A team with more than one weak spot is liable to lose. However, I have noticed
that in our group you are not judged by where you are from. What matters is how
well you play as part of a team. Some combinations work better than others. Sometimes,
after watching a couple of missed touches, some more advanced/aggressive players
may tend to overplay the positions of less confident players because they
expect them to not make the play. Usually, this frustrates the newer player and
results in a badly hit ball.
These same players with less developed skills and a lower
confidence level tend to blossom when playing next to someone who respects them,
encourages them, and doesn’t try to play their position. They show more effort
and confidence when the team’s confidence is placed in them and may quickly
begin to play up to the level expected by the team. People know the difference between when they are
being patronized and when they are invited to fully participate as teammates.
In addition to a few run-of-the-mill dominant-culture white
Americans, our volleyball group is made up mostly of foreign nationals and
first-generation immigrants. In the last year, our small group has included
regulars, semi-regulars, and visitors from at least 15 different ethnic and
national backgrounds— Taiwanese, Chinese, Indonesian, Salvadoran, Mexican, Greek,
Turkish, German, Japanese, Korean, Tongan, Hawaiian, Swiss, Guatemalan, Indian, and Laotian.
I try to use my "white privilege" to argue line calls, but it
rarely works. We did not start out to be an intentionally multi-ethnic group,
but over the last couple of years a number of our founding members moved away
to plant churches and pursue mission opportunities, then as college students
left for school the need for players increased. Through word-of-mouth and
personal invitations, our group became wonderfully diverse. For some reason, they
allow this slice of aging Wonder Bread to continue playing with them… I am
glad. Our identity as a group is that we play volleyball as a group of equals, and as a young German
engineer said after our game tonight, “I have come to really like this group!”
As a text I have been reading puts it,
“Multiracial
congregations can serve as gathering spaces where whites and persons of color
begin to see and relate to each other as human beings…
To
this end, a multiracial congregation with egalitarian relationships between the
races offers the best opportunity to learn about other cultures.”[1]

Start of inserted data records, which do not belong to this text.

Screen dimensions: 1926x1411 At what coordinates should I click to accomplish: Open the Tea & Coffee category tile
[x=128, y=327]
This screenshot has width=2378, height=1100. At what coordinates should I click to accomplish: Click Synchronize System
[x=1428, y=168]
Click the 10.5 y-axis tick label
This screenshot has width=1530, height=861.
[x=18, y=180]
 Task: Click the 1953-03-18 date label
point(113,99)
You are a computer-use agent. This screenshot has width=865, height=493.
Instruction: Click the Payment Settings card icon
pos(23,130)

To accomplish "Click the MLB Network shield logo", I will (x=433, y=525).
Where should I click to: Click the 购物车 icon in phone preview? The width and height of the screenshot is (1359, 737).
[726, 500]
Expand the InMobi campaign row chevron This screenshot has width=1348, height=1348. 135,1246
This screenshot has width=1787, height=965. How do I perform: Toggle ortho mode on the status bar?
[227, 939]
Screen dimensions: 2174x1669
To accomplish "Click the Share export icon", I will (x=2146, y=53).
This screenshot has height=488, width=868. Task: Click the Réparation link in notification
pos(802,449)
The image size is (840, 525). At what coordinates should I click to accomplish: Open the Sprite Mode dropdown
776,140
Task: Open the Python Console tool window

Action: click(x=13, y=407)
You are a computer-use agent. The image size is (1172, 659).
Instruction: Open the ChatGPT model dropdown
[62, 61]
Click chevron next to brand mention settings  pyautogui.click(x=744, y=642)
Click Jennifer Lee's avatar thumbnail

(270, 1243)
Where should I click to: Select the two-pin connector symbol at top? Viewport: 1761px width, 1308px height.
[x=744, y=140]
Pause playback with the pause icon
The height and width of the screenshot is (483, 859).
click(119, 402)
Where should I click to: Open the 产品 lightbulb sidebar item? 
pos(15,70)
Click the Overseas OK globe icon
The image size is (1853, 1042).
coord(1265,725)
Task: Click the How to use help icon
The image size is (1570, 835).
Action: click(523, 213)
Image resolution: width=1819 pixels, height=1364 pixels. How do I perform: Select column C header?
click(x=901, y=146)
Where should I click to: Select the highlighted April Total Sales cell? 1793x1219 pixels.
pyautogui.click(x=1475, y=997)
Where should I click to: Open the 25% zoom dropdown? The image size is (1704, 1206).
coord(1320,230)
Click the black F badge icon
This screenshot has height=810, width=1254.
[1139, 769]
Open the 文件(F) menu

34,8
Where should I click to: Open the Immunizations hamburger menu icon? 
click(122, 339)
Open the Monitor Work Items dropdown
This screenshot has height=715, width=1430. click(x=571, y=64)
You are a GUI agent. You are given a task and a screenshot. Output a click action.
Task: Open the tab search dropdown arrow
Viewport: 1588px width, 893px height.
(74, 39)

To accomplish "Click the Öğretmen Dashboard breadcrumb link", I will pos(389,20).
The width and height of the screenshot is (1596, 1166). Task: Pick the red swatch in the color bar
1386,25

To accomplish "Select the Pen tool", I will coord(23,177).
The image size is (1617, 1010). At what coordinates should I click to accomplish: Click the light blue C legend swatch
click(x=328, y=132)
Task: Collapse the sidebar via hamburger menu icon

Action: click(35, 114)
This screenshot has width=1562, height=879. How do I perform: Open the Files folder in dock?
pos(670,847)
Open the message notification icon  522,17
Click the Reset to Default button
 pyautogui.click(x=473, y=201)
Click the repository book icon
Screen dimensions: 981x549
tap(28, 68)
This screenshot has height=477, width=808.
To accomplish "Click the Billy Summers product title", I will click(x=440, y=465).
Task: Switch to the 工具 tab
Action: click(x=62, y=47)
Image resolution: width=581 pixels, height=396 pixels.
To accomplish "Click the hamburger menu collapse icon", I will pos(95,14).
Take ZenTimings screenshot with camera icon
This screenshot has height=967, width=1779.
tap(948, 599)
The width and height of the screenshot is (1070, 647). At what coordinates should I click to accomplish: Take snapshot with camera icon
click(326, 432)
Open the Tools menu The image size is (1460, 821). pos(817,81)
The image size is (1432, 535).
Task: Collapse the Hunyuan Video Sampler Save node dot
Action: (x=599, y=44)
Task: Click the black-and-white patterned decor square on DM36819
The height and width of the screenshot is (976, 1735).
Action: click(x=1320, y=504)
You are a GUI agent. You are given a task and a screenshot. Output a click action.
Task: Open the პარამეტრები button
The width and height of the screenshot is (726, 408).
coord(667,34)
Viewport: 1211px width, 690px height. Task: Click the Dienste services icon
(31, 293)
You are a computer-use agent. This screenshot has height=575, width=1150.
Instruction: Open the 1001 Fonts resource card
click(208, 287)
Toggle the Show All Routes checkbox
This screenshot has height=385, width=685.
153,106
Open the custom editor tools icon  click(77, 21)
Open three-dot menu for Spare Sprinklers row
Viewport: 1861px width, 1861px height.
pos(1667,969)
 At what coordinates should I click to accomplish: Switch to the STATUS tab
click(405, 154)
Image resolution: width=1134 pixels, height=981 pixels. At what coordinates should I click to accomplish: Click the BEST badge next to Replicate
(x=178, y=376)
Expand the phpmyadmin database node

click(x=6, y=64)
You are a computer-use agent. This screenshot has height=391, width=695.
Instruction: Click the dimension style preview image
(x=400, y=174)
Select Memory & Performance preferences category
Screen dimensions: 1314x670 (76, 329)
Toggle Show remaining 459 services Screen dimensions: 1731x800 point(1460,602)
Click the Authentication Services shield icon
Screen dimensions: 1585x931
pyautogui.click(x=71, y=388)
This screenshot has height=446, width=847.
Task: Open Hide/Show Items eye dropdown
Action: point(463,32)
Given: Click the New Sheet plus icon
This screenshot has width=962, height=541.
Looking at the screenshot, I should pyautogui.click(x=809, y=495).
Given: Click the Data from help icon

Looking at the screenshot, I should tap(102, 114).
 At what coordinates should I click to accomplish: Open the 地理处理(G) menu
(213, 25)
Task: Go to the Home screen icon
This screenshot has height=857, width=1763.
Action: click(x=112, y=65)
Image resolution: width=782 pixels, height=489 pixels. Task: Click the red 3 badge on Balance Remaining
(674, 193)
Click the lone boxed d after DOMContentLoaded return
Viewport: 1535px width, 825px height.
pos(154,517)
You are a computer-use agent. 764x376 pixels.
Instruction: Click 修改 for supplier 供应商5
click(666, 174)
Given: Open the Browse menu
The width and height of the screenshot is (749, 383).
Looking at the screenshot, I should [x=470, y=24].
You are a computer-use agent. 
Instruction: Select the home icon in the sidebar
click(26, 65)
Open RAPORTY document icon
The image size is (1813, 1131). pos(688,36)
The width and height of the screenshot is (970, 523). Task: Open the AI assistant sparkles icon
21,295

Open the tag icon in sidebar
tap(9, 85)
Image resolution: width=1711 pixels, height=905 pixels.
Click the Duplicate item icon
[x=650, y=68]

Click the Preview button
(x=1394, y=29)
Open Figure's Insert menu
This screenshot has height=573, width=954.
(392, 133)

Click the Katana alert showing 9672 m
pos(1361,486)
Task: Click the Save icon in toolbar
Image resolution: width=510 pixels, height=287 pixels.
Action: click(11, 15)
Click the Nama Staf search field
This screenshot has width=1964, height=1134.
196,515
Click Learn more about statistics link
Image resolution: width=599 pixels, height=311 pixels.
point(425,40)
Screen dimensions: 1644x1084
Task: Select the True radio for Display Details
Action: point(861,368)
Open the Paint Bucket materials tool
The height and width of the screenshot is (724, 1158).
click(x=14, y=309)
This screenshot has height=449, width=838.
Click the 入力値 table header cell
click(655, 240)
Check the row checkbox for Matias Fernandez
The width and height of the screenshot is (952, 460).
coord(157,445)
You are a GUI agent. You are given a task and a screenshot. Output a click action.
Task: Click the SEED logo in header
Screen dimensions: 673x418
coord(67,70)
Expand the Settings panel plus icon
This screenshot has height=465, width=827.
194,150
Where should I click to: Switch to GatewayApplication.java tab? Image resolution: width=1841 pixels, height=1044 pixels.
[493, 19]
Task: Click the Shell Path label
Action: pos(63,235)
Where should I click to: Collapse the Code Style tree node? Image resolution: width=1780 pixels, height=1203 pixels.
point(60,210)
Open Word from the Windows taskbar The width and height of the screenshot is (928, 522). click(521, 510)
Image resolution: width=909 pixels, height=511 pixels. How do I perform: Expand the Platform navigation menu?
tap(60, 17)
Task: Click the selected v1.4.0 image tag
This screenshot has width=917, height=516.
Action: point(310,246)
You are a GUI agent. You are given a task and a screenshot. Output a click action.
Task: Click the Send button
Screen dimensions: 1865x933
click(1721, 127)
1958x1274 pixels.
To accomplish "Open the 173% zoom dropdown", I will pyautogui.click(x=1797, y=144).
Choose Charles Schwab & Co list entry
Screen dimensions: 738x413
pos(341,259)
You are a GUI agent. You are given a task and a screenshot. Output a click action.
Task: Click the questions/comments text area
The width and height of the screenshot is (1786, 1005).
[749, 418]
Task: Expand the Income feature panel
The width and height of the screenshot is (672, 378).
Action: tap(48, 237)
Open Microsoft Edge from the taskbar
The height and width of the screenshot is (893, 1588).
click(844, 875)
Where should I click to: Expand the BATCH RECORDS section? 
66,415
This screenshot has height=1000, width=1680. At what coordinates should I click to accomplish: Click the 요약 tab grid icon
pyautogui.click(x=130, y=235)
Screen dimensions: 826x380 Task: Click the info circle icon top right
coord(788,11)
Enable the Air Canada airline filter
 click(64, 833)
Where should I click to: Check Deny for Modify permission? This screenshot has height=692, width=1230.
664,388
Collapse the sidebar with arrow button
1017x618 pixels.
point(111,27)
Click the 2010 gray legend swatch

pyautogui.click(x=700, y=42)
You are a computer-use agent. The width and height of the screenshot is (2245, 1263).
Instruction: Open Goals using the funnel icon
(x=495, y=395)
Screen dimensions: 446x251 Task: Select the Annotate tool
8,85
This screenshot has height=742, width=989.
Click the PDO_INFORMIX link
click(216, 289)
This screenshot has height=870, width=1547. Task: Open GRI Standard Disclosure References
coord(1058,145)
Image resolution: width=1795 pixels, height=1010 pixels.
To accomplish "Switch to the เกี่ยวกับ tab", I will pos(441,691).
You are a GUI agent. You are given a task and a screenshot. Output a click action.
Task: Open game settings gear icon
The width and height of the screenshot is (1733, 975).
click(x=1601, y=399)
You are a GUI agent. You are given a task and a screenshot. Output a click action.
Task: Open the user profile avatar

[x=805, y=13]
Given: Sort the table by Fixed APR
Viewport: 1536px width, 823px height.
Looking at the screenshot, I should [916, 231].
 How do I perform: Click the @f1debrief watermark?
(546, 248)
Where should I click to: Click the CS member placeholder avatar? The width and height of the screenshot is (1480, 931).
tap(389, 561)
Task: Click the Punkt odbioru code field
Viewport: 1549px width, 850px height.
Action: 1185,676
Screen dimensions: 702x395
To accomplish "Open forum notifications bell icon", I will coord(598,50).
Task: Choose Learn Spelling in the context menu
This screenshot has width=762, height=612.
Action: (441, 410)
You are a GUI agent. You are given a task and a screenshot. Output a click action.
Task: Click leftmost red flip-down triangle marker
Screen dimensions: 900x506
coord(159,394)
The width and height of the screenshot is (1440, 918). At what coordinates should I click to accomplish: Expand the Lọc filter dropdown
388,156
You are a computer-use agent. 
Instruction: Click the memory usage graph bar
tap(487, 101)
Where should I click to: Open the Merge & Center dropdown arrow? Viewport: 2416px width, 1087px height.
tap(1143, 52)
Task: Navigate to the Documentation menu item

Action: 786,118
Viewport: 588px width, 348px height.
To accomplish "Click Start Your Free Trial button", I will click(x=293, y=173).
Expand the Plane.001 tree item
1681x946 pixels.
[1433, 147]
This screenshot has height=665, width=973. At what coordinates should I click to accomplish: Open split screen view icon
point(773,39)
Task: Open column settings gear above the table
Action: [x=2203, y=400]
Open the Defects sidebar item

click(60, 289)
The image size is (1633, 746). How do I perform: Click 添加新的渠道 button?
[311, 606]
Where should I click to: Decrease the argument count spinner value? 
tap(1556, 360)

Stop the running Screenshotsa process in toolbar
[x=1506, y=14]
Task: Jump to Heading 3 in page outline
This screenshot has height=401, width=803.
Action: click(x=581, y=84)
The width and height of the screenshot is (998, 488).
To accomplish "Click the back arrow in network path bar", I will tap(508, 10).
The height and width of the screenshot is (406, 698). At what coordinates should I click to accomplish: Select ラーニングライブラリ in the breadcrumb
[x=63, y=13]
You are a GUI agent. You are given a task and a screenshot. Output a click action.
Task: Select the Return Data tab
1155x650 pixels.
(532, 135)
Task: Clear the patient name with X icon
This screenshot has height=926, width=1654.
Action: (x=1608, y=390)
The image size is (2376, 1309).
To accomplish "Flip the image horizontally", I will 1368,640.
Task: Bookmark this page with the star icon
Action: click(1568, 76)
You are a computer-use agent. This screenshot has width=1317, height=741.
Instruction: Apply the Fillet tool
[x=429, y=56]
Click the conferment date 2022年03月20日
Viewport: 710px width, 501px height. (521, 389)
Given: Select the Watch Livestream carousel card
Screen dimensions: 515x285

While I don’t sense a lot of racial tension in my increasingly
integrated area, I recognize the counter-intuitive direction God’s plan takes—life
through death, honor through humility, cleansing through confession, strength
through weakness, and up through down, just to name a few. If that is what Metzger means
by “going down that rabbit hole” then
I am following. When I play volleyball I find I need to spend considerable time
on my knees or face-down on the floor for the sake of keeping the ball up and
the volley going. I'm usually pretty sore the next day. It's not so different from real life after all.
For by the grace given to me I say to everyone among you
not to think of himself more highly than he ought to think, but to think with
sober judgment, each according to the measure of faith that God has assigned. For
as in one body we have many members, and the members do not all have the same
function, so we, though many, are one body in Christ, and individually members
one of another. (Romans 12:3-5)
[1] DeYoung,
Curtiss Paul; Emerson, Michael O.; Yancey, George; Kim, Karen Chai
(2003-04-22). United by Faith: The
Multiracial Congregation As an Answer to the Problem of Race (p. 129, 133).
Oxford University Press. Kindle Edition.